Provided information -

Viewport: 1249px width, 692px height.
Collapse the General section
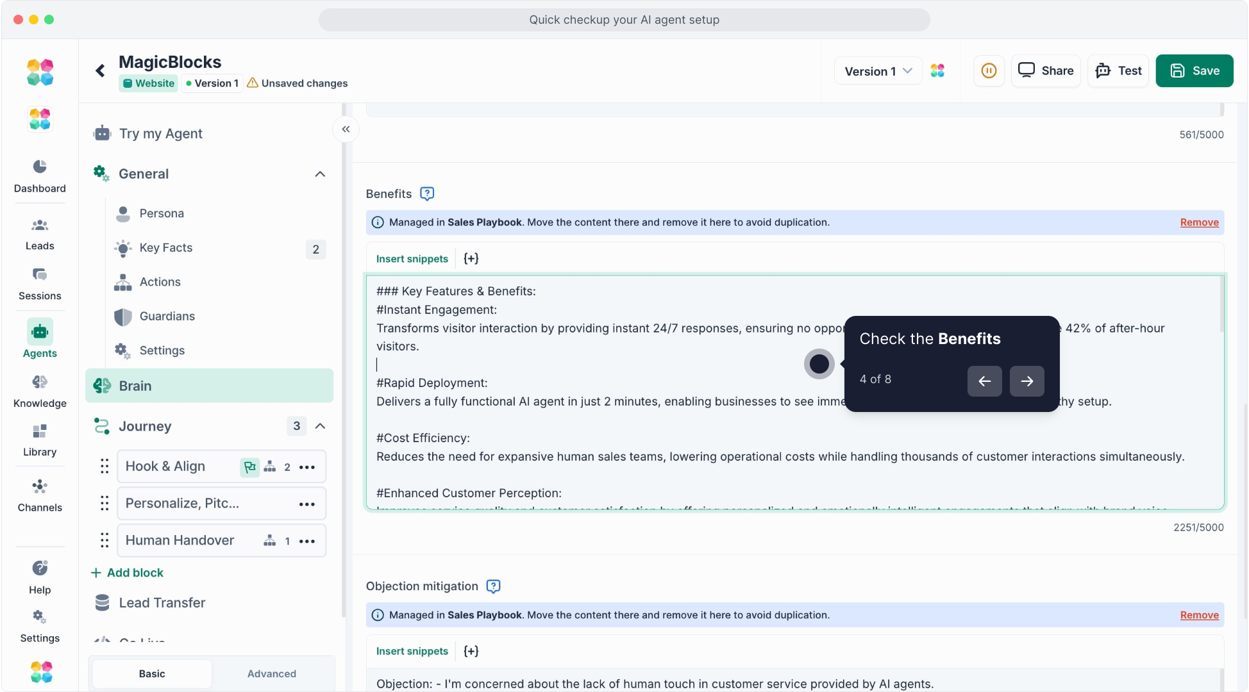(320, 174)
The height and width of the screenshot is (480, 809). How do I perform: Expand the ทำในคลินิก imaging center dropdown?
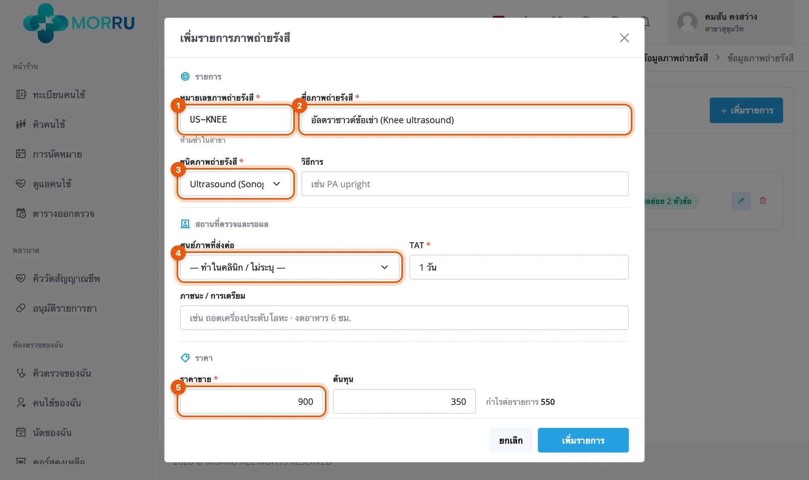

--

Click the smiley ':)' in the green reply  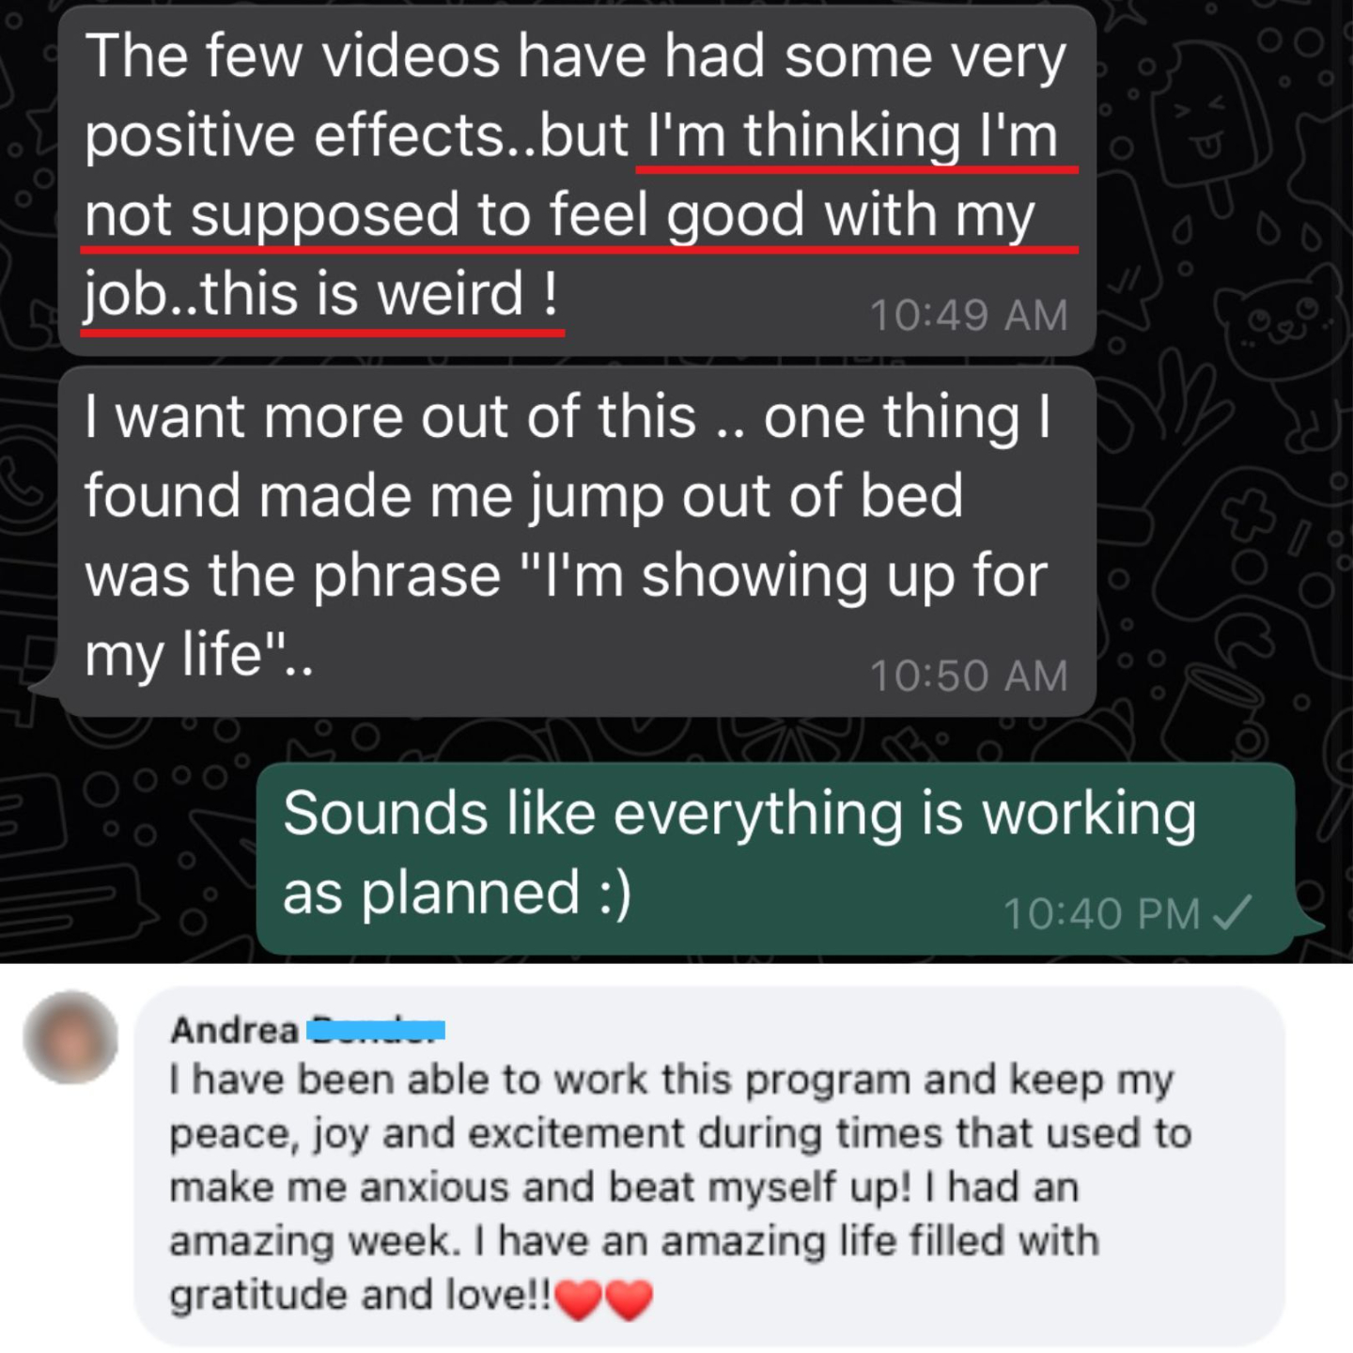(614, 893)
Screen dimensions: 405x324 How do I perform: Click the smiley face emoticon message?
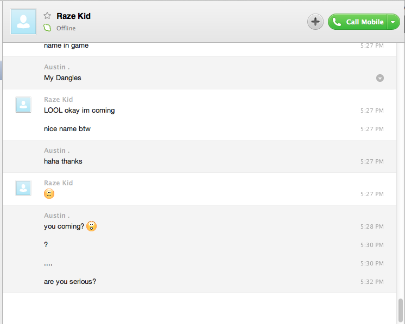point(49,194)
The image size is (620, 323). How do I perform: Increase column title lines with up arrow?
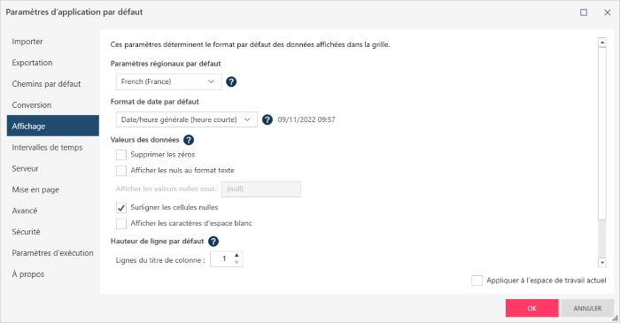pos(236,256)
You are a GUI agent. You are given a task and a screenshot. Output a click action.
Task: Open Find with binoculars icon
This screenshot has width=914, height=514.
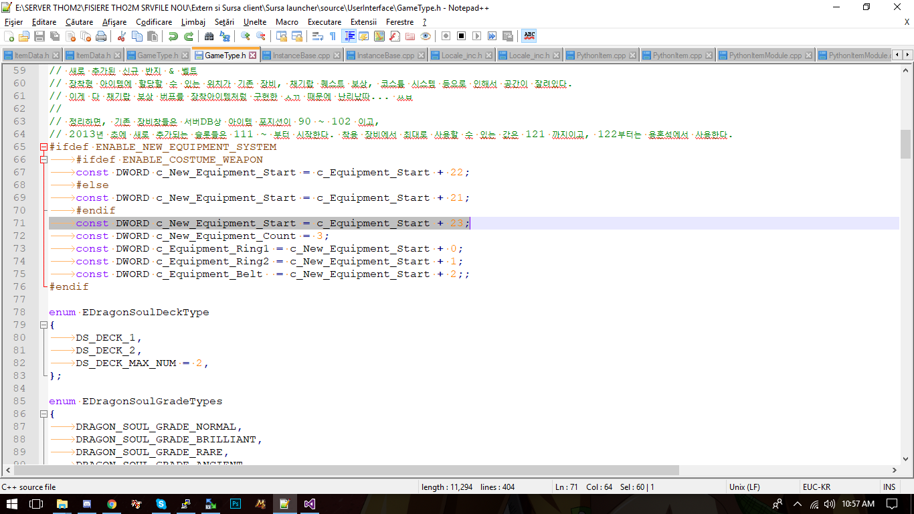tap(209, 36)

Directions - Write out again only the part of the records that opens with the line containing "Viewport: 1249px width, 692px height." and closes with the line containing "The height and", with both of those lines and the requests included. Multiply every answer coordinate by 0.2, round to whole numbers with halves rounded up, and leave the pictures out.

Exercise output -
Viewport: 1249px width, 692px height.
Collapse the General section
(64, 35)
The height and width of the screenshot is (480, 809). How do I perform: Expand the ทำในคลินิก imaging center dropdown?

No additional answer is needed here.